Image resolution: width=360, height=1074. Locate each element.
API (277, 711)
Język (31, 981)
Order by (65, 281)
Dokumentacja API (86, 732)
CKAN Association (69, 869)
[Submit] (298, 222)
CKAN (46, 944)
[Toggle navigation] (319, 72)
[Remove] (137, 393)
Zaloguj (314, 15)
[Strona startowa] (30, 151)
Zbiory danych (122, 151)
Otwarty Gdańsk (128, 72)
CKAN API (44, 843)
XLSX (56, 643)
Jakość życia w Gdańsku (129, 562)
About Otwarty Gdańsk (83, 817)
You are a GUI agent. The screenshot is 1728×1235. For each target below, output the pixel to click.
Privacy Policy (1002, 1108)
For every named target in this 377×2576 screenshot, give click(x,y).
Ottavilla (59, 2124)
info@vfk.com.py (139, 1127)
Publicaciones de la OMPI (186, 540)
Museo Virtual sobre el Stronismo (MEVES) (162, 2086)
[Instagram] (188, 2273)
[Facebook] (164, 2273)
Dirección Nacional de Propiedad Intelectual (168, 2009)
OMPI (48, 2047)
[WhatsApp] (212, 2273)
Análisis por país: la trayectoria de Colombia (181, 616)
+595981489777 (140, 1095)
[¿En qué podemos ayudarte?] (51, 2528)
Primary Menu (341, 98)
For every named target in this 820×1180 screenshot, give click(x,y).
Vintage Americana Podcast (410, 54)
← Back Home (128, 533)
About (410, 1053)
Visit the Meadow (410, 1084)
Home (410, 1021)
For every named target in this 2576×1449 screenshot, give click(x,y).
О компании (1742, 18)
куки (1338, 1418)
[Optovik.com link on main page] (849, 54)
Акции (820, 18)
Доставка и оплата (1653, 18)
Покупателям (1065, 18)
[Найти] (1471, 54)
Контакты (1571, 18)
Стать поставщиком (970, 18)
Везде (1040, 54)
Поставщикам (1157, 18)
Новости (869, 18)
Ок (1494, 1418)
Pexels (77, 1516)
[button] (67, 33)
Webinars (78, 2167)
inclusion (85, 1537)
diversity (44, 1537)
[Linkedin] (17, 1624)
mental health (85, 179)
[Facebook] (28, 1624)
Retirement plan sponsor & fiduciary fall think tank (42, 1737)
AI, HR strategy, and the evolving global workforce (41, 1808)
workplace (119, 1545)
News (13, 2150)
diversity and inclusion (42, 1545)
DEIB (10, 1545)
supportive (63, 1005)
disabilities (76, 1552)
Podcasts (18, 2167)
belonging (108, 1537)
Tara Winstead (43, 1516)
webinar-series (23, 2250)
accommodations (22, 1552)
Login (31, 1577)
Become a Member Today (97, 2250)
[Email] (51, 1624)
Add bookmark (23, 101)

◆ ◆ ◆

Task details:
Please give an exact restatement of only the lines from the beginning of the material above to the line with "Museo Virtual sobre", inclusive.

Output below:
Image resolution: width=360, height=1074. Locate each element.
API (277, 711)
Język (31, 981)
Order by (65, 281)
Dokumentacja API (86, 732)
CKAN Association (69, 869)
[Submit] (298, 222)
CKAN (46, 944)
[Toggle navigation] (319, 72)
[Remove] (137, 393)
Zaloguj (314, 15)
[Strona startowa] (30, 151)
Zbiory danych (122, 151)
Otwarty Gdańsk (128, 72)
CKAN API (44, 843)
XLSX (56, 643)
Jakość życia w Gdańsku (129, 562)
About Otwarty Gdańsk (83, 817)
You are a GUI agent. The screenshot is 1728×1235. For each target below, output the pixel to click.
Privacy Policy (1002, 1108)
For every named target in this 377×2576 screenshot, give click(x,y).
Ottavilla (59, 2124)
info@vfk.com.py (139, 1127)
Publicaciones de la OMPI (186, 540)
Museo Virtual sobre el Stronismo (MEVES) (162, 2086)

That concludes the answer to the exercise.